--- DATA PROVIDED ---

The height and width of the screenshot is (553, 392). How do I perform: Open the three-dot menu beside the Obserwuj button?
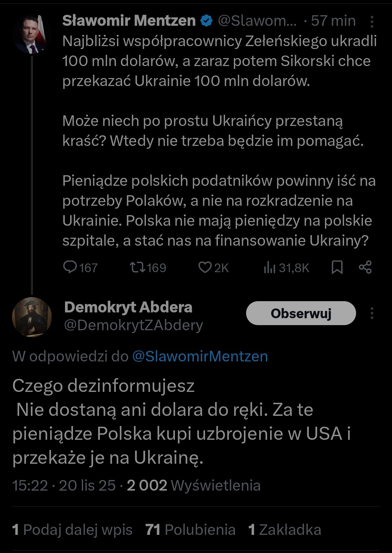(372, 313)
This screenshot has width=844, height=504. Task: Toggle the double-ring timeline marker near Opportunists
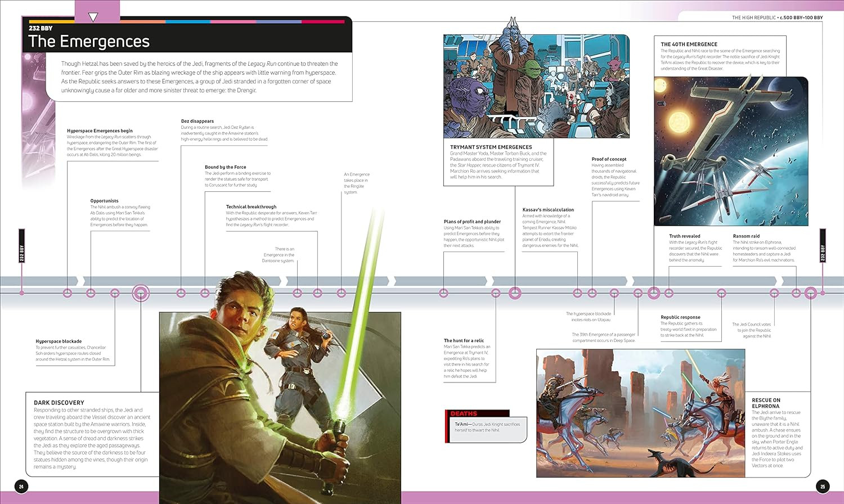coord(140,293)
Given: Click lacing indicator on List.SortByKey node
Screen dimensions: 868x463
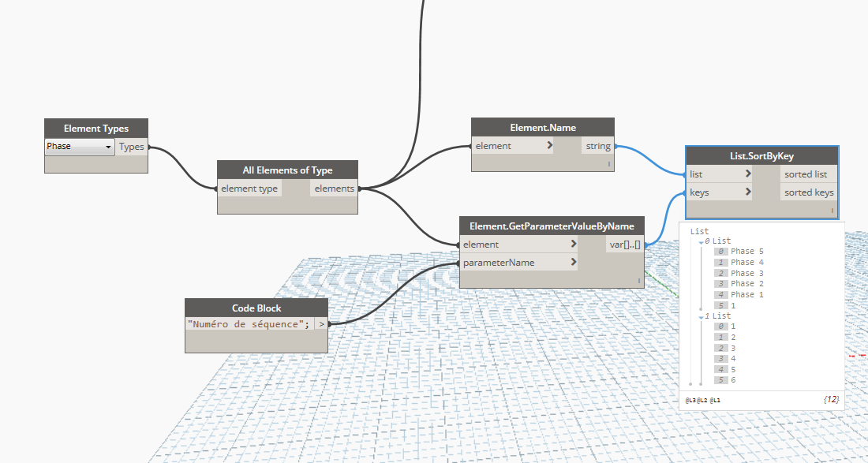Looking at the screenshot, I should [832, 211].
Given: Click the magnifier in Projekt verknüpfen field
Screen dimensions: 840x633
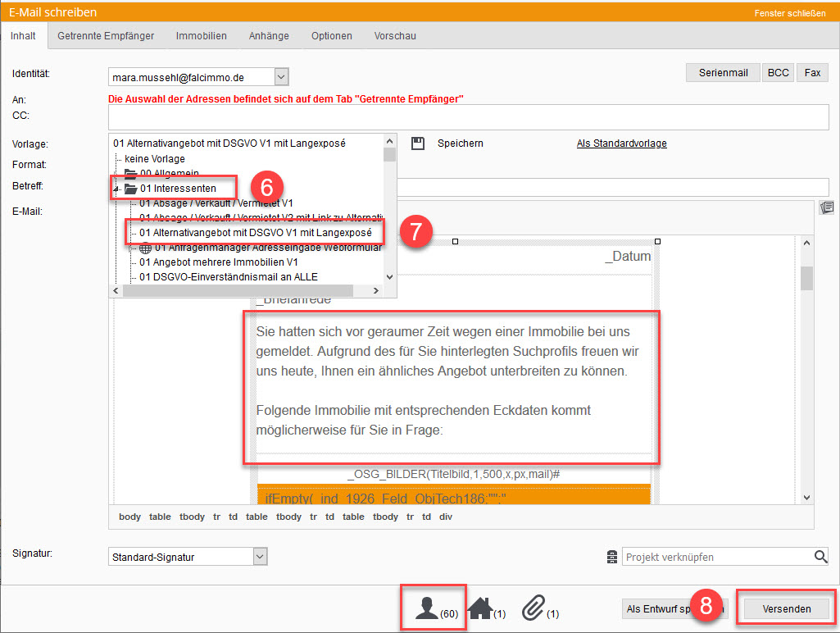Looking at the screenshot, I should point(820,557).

---
--- DATA PROVIDED ---

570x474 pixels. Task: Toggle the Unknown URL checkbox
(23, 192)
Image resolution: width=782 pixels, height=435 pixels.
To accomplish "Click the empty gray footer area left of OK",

---
--- DATA PROVIDED ---

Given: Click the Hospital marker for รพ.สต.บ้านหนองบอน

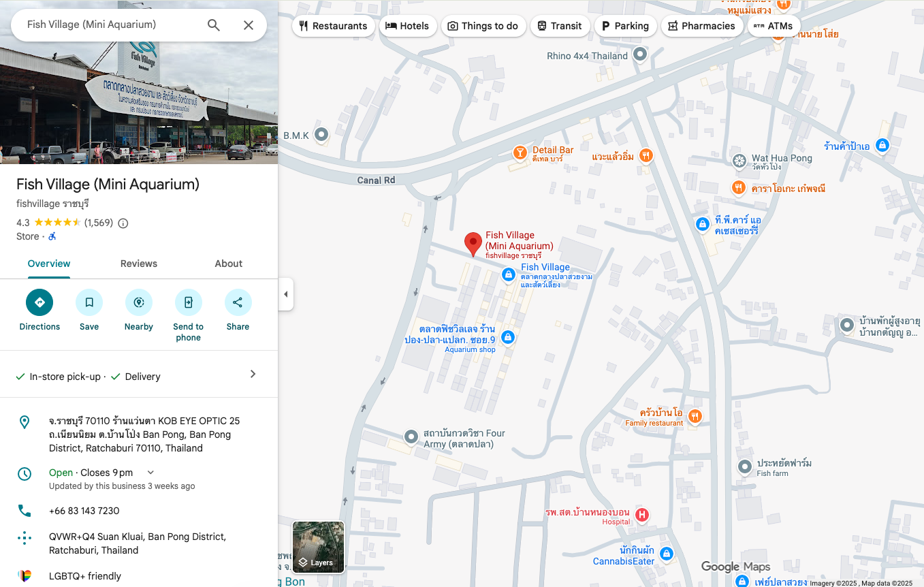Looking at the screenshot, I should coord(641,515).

---

#### [THE TASK]
Transcribe the lines above between the line holding "570x474 pixels. Task: Toggle" and the line holding "the empty gray", inclusive, exactly as they stand and with nothing added.

#### [EXERCISE ANSWER]
570x474 pixels. Task: Toggle the Unknown URL checkbox
(23, 192)
Image resolution: width=782 pixels, height=435 pixels.
To accomplish "Click the empty gray footer area left of OK",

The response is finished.